Background: Virologic and immunologic responses to antiretroviral treatment (ART) in infants may differ from older children due to immunologic, clinical, or epidemiologic characteristics.

Methods: Longitudinal ART responses were modeled and compared in HIV-infected infants and children enrolled in cohorts in Nairobi, Kenya. Participants were enrolled soon after HIV diagnosis, started on ART, and followed for 2 years. Viral load decline was compared between infant and child cohorts using a nonlinear mixed effects model and CD4% reconstitution using a linear mixed effects model.

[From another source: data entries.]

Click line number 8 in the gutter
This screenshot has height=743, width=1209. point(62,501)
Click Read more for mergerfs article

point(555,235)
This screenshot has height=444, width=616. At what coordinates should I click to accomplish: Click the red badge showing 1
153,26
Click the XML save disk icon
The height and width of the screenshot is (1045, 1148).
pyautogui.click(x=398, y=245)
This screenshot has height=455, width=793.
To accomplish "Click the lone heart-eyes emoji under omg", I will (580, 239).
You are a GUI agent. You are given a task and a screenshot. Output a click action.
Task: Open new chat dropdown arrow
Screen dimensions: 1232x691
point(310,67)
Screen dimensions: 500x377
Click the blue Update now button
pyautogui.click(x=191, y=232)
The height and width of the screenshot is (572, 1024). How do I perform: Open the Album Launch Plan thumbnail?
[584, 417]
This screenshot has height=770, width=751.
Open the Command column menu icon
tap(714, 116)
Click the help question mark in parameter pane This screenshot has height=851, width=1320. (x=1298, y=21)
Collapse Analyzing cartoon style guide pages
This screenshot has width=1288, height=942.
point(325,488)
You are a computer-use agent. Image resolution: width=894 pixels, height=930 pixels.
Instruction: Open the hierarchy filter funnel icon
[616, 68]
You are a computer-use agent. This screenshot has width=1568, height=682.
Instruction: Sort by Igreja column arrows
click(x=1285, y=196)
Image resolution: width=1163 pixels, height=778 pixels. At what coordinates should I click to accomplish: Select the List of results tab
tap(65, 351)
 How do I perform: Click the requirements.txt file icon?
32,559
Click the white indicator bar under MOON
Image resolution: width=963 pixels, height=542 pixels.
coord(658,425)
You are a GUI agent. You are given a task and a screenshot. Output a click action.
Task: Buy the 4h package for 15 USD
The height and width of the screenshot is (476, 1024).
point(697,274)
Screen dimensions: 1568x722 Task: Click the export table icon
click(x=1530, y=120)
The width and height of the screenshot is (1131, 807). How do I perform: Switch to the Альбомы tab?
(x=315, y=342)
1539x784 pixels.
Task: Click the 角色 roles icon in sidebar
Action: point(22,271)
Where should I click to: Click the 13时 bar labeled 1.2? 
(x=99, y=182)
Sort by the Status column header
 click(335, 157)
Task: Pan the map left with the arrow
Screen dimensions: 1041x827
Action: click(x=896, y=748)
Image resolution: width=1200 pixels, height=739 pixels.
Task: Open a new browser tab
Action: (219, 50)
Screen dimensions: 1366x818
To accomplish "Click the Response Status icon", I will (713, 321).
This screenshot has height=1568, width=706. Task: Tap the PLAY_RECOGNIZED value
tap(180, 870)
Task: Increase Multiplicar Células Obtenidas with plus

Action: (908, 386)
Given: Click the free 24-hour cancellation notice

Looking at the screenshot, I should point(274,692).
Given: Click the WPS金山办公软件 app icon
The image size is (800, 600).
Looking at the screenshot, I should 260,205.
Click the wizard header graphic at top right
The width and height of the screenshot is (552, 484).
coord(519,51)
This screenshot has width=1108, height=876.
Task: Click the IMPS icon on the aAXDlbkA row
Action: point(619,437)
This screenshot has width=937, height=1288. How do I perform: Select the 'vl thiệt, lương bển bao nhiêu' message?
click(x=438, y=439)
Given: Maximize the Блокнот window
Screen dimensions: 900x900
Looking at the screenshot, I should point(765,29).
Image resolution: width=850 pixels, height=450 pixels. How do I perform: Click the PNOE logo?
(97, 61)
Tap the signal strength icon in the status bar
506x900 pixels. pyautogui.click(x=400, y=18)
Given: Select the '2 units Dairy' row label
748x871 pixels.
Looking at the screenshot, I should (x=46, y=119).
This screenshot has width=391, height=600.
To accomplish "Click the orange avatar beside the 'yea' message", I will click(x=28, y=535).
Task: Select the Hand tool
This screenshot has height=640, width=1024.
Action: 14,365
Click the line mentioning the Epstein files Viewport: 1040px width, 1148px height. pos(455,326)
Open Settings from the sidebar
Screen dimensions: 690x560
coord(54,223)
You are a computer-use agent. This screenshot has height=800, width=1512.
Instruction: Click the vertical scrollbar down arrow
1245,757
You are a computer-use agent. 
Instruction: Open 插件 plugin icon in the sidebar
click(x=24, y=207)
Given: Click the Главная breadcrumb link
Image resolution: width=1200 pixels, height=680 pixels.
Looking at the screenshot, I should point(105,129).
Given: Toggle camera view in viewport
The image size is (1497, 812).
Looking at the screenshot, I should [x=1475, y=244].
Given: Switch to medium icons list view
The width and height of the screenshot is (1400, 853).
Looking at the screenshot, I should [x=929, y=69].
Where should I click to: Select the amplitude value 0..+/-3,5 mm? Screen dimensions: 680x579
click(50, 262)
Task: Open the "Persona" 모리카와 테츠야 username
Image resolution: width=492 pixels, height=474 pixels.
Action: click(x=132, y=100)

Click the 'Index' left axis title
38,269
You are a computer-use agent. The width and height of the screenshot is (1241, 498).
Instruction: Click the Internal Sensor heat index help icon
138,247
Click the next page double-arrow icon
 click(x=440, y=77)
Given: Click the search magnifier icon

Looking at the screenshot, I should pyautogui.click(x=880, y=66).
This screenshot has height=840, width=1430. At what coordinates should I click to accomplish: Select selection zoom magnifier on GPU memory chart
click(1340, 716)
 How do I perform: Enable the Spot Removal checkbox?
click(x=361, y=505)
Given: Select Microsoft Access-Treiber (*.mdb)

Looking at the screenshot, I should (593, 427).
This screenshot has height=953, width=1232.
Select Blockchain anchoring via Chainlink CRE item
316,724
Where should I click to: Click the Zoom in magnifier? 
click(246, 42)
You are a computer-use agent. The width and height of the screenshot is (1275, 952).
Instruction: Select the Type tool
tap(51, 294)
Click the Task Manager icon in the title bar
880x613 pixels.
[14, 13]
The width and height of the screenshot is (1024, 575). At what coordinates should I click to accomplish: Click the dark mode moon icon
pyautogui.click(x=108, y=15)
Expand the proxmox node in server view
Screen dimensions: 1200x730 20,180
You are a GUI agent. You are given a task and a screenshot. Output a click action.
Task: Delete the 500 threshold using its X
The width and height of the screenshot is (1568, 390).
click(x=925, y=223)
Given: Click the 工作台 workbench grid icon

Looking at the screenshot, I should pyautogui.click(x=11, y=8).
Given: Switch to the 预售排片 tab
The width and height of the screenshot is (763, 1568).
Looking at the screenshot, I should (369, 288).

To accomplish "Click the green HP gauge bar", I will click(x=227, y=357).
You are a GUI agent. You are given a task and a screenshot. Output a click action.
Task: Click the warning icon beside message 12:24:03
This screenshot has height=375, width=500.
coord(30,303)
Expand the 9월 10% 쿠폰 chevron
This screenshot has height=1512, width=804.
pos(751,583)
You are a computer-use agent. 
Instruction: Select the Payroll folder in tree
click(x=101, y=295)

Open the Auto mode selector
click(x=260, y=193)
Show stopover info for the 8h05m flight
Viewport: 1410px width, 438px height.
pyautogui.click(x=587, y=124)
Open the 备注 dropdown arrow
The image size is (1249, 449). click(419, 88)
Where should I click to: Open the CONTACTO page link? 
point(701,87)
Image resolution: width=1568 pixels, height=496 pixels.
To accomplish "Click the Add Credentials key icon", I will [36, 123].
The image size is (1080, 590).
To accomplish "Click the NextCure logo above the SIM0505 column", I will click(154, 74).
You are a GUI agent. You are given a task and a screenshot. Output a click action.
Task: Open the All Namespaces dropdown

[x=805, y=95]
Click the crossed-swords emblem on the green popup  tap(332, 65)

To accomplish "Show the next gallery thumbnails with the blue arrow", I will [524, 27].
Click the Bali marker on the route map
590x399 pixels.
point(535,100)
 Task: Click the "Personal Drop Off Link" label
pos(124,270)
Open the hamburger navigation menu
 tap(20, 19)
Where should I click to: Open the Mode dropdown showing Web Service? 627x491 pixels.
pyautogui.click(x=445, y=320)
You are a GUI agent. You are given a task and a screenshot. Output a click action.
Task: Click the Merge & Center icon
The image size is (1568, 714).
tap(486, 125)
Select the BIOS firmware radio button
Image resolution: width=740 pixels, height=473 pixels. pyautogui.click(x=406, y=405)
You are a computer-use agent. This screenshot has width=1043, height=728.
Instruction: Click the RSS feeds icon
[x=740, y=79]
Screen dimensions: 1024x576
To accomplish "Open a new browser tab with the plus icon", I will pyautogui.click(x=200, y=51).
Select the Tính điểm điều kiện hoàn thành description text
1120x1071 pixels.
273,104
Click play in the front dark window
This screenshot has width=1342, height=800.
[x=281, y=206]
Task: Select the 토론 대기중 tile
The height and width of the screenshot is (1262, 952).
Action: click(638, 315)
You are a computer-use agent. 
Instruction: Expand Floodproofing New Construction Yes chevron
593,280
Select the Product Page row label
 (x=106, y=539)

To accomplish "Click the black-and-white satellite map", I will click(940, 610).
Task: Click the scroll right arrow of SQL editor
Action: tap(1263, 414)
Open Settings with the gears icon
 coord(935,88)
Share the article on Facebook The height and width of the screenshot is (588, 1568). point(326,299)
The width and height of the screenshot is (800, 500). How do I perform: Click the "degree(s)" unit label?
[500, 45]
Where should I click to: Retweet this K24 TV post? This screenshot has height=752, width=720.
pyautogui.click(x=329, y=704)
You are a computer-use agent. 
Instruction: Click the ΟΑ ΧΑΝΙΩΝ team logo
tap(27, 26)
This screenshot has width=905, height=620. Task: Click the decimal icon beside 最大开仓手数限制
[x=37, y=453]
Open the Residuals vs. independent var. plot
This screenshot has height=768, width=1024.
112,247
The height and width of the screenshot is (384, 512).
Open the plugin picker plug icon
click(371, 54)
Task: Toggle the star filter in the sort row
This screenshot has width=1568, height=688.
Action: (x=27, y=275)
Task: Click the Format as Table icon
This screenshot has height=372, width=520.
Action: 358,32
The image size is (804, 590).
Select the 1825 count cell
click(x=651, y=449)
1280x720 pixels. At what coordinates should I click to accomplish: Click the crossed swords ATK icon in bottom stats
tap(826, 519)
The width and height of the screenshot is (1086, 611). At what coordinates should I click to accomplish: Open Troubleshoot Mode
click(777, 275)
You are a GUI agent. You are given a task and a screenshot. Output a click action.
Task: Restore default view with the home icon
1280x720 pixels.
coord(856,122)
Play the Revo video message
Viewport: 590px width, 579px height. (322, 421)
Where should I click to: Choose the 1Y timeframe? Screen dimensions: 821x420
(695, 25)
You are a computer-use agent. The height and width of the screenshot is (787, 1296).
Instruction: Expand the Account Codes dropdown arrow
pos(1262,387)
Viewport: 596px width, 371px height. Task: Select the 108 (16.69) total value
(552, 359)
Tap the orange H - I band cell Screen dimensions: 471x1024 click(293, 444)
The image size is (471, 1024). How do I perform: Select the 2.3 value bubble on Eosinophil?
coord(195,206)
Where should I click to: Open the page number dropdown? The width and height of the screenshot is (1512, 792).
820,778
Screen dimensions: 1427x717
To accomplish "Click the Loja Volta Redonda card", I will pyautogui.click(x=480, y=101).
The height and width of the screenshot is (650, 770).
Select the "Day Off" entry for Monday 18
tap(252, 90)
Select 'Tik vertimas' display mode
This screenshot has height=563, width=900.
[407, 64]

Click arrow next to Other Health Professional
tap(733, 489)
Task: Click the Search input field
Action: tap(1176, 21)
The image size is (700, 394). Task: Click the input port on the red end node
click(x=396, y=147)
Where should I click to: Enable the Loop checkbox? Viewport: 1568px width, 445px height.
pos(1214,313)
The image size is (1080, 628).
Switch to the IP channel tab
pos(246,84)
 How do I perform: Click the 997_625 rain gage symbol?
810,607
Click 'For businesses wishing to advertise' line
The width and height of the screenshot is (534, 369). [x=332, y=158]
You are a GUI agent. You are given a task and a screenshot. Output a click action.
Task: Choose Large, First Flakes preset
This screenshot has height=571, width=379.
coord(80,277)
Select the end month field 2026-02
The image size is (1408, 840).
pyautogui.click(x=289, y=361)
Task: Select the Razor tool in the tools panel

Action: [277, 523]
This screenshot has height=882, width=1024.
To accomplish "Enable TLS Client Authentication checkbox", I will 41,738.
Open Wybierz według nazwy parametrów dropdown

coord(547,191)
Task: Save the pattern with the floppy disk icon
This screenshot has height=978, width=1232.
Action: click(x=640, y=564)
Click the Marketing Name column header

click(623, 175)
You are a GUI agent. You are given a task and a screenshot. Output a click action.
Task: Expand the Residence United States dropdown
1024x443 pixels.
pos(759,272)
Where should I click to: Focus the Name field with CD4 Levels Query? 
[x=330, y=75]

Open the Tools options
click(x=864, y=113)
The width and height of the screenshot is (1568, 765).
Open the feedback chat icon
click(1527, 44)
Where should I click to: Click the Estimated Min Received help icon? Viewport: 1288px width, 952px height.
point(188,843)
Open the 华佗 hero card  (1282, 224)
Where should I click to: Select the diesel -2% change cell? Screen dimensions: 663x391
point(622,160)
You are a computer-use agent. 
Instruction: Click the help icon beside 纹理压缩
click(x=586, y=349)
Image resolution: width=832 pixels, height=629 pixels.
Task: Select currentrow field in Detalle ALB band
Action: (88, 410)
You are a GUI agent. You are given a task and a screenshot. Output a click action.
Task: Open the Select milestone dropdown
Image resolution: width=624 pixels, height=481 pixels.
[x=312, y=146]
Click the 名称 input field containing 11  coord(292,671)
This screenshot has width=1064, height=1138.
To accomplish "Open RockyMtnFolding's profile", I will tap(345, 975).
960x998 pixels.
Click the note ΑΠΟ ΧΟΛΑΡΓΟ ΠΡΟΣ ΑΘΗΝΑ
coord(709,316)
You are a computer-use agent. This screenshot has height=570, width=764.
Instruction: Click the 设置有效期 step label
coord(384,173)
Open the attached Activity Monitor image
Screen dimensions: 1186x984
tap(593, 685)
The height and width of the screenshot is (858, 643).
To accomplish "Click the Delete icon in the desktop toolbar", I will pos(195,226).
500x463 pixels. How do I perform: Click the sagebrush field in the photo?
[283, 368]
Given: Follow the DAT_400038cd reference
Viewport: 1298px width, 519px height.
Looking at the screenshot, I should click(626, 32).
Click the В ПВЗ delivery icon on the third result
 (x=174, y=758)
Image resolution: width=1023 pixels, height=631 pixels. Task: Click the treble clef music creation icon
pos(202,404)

Results: Among 121 infants, median age at ART was 3.9 months; among 124 children, median age was 4.8 years. At baseline, viral load was higher among infants than children (6.47 vs. 5.91 log10 copies/ml, P < 0.001). Infants were less likely than children to suppress viral load to less than 250 copies/ml following 6 months of ART (32% infants vs. 73% children, P < 0.0001). CD4% was higher at baseline in infants than children (19 vs. 7.3%, P < 0.001). Older children had more rapid CD4% reconstitution than infants, but failed to catch up to infant CD4%.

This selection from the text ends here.